### Dataset extract:

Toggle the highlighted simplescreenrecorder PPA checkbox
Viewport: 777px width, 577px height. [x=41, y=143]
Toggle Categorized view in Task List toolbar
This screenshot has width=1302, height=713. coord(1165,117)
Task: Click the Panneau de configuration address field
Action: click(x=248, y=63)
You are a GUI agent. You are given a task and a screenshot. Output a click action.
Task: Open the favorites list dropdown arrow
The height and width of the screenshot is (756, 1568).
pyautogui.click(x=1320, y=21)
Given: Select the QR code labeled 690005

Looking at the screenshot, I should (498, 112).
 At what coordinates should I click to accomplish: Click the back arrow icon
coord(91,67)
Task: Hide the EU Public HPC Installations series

### Exercise requirements:
Type out the entries exactly as they appear above.

### Answer box:
Toggle the highlighted simplescreenrecorder PPA checkbox
Viewport: 777px width, 577px height. [x=41, y=143]
Toggle Categorized view in Task List toolbar
This screenshot has width=1302, height=713. coord(1165,117)
Task: Click the Panneau de configuration address field
Action: click(x=248, y=63)
You are a GUI agent. You are given a task and a screenshot. Output a click action.
Task: Open the favorites list dropdown arrow
The height and width of the screenshot is (756, 1568).
pyautogui.click(x=1320, y=21)
Given: Select the QR code labeled 690005

Looking at the screenshot, I should (498, 112).
 At what coordinates should I click to accomplish: Click the back arrow icon
coord(91,67)
Task: Hide the EU Public HPC Installations series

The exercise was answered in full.